Adjustments made: Asbestos-related disease vs. no disease, Asbestosis vs. no disease: adjusted for asbestos exposure; Pleural plaques vs. no disease: adjusted for age; MM vs. no disease, MM vs. plaques: adjusted for asbestos exposure, age

In further logistic regression analysis, the interactions between polymorphisms showed no significant influence on the risk for developing asbestos-related diseases (data not shown).

Testing the influence of interactions between asbestos high and medium vs. low exposure and genetic polymorphisms on the risk of asbestos-related diseases, the interaction between asbestos exposure and GSTT1 null polymorphism decreased the risk for developing MM (OR = 0.17; 95% CI = 0.03-0.85; p = 0.031). Similarly, the interaction between asbestos exposure and GSTT1 null polymorphism (OR = 0.11; 95% CI = 0.02–0.49; p = 0.004) and the interaction between asbestos exposure and GSTP1 rs1695 polymorphism (OR = 0.14; 95% CI = 0.03–0.65; p = 0.012) decreased the risk of MM when compared to pleural plaques.

Discussion

The present study investigated the influence of genetic polymorphisms in GSH related genes, the interactions between these polymorphism, and interactions between polymorphisms and asbestos exposure on the risk of asbestos-related diseases.

The present study revealed a protective effect of GSTT1 null genotype on the risk of all studied asbestos-related diseases together and particularly on the risk of pleural plaques and asbestosis. The explanation of these findings could be that in some instances GSTT1 may catalyse toxification and not detoxification reaction, leading to even more reactive conjugate.¹⁵ This observation is in agreement with the results of our previous study, in which GSTT1 null genotype also decreased the asbestosis risk.²⁷ On the other hand, in the present study GSTM1 null genotype showed no effect on the risk of asbestos-related diseases, which is also consistent with the results of our previous study.²⁷ Similar findings were observed by Jakobsson et al., who reported no association between GSTM1 deficiency and parenchymal and pleural abnormalities among the workers exposed to asbestos³⁰, and also by Hirvonen et al., who revealed no increased risk for the asbestos-related pulmonary disorders in subjects with homozygous deletion of GSTM1 gene.¹⁶ Contrary to the results of our study, Kukkonen et al. reported that GSTT1 null genotype increased the risk of asbestosis and GSTM1 null genotype was related to the greatest thickness of the pleural plaques.²⁶ Although Landi et al. observed an increased risk for MM in subjects bearing GSTM1 null allele²⁵, in our current study, no association was found between either GSTM1 null genotype or GSTT1 null genotype and MM risk.

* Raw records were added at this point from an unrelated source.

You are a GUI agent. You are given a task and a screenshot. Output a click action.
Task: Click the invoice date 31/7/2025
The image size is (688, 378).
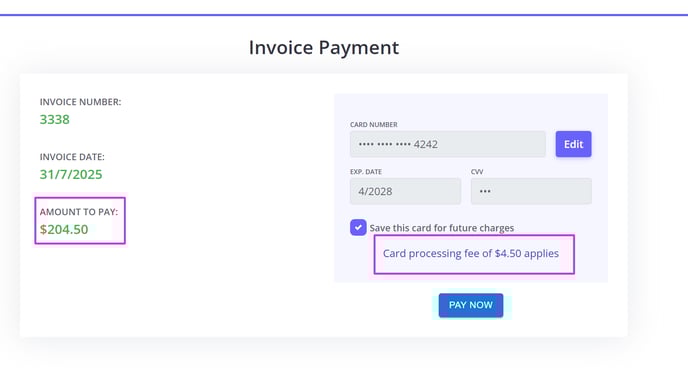(71, 174)
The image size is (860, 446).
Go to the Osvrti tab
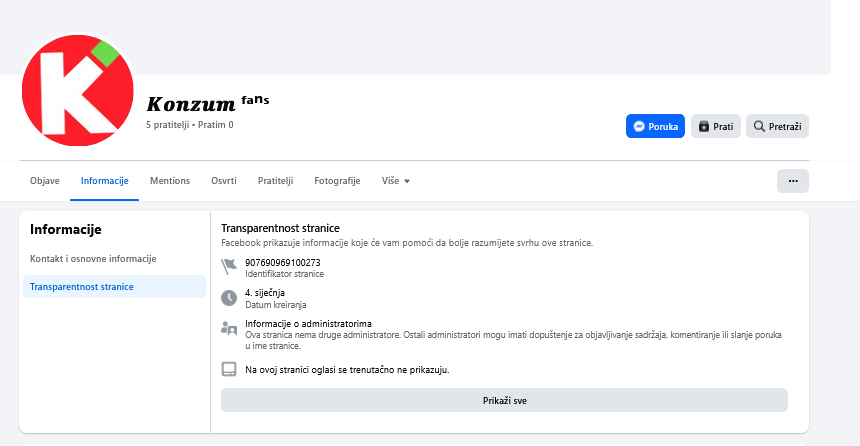[x=224, y=181]
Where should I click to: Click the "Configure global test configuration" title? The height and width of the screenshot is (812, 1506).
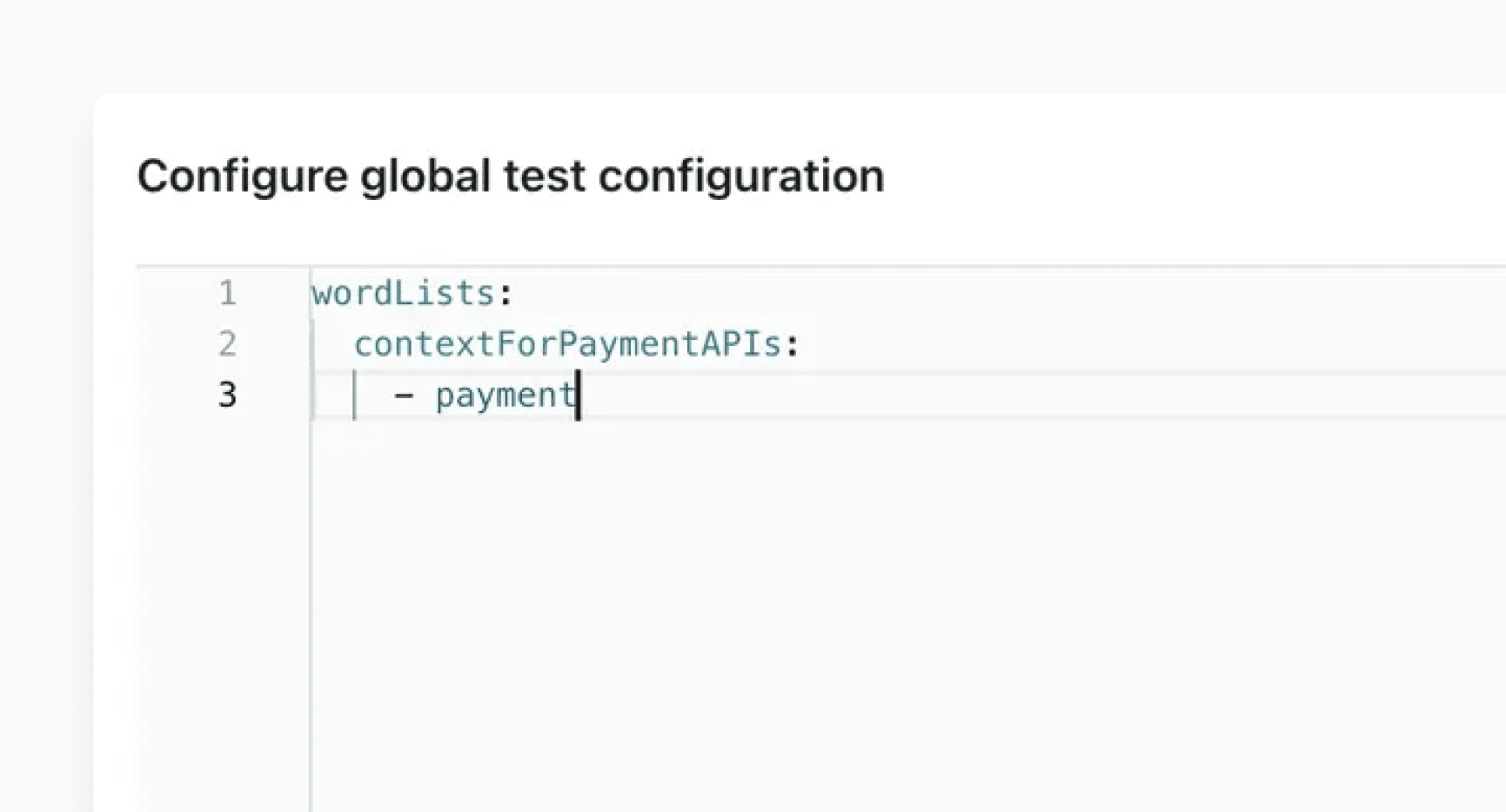coord(511,175)
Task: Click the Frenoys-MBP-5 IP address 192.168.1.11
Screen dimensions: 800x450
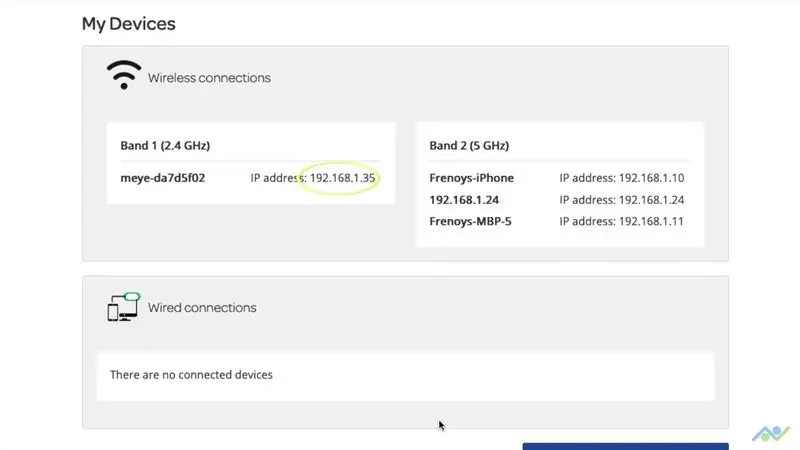Action: pos(621,221)

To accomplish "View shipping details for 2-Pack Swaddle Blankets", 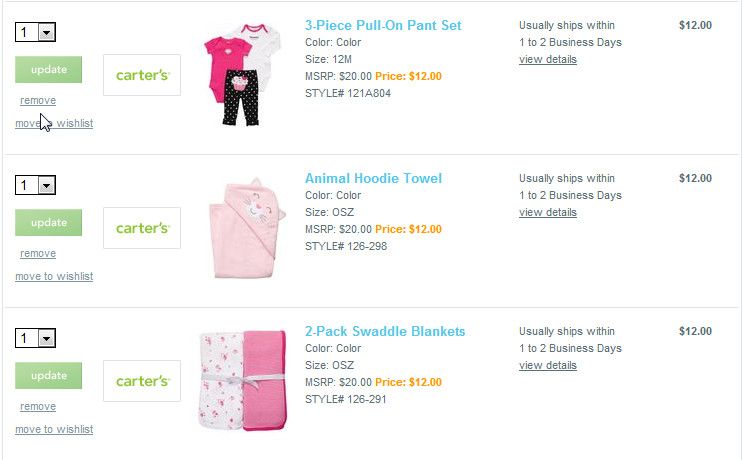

The results of our study showed that GSTP1 rs1695 AG + GG vs. AA genotypes increased the MM risk, while GSTP1 rs1138272 polymorphism did not affect the risk of this malignoma. On the contrary, GSTP1 polymorphisms did not influence the MM risk in the study by Landi et al.²⁵

Our study revealed no influence of GCLC rs17883901 and GCLM rs41303970 on the risk for asbestos-related diseases. Our results suggest that these two polymorphisms are not related to the susceptibility to asbestos-related diseases. To our knowledge, no other studies investigated the role of polymorphic genes involved in GSH synthesis in asbestos-related diseases.

Our study confirmed the impact of high and medium vs. low asbestos exposure on the risk for asbestosis and MM, which is consistent with the findings of previous studies.³¹^,³²^,³³^,³⁴ However, our results also showed that nearly 46% of subjects with MM, 52% of subjects with asbestosis and 72% subjects with pleural plaques had low asbestos exposure. This suggests that asbestos-related diseases can also develop when asbestos exposures are low, which was indicated especially for MM.³⁵^,³⁶

In this study, the interactions between investigated GSH related gene polymorphisms did not influence the risk for developing asbestos-related diseases. On the other hand, we observed that the interaction between GSTT1 null polymorphism and asbestos exposure decreased the risk for developing MM, although there was no independent association between GSTT1 null and MM when compared to controls with no asbestos-related disease. In other words, GSTT1 null genotype modified the association between high and medium vs. low asbestos exposure and MM and acted protectively on the risk of this malignant disease.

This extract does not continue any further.